===== Material shown =====

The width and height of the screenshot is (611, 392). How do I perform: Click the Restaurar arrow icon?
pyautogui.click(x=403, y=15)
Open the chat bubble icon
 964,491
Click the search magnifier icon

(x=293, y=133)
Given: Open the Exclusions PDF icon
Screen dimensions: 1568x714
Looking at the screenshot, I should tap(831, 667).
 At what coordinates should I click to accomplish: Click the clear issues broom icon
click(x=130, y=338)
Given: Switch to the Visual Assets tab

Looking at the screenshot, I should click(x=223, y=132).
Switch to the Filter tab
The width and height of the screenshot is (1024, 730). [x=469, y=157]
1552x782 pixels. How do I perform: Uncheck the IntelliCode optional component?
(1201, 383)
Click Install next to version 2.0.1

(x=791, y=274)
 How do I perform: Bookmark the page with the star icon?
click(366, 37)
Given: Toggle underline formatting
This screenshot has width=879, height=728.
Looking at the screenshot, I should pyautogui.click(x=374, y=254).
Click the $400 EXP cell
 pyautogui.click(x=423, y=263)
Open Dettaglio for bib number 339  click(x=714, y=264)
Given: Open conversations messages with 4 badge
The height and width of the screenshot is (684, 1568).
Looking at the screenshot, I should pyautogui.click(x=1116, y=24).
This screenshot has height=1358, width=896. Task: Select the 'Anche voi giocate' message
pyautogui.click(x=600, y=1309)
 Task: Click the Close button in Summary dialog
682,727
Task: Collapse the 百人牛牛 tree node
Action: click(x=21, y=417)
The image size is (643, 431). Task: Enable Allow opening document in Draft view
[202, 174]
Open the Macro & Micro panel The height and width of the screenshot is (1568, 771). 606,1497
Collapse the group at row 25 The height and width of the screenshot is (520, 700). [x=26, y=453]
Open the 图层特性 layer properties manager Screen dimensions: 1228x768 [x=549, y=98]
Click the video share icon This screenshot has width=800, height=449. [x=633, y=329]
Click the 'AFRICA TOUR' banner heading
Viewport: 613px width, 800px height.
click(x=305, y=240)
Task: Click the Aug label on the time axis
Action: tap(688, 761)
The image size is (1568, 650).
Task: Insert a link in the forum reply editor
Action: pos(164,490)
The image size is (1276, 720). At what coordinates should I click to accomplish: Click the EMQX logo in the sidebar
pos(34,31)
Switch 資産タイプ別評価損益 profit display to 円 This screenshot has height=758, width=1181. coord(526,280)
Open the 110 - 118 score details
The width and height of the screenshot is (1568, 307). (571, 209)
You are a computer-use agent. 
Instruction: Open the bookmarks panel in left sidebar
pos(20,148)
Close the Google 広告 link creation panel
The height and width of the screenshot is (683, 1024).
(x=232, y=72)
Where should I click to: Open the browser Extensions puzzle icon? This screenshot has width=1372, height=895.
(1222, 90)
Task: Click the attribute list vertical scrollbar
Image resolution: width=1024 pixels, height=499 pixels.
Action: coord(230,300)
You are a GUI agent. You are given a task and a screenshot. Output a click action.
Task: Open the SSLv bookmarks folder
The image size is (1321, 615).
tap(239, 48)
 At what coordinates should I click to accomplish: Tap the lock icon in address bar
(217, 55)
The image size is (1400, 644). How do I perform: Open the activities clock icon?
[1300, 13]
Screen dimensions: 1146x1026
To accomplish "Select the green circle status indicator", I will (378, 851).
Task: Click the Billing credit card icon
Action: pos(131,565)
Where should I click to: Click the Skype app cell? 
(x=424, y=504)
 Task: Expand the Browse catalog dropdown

=====

Instructions to follow:
Using the records above, give the count of lines with the word "agent", and write nothing more.

Answer area:
2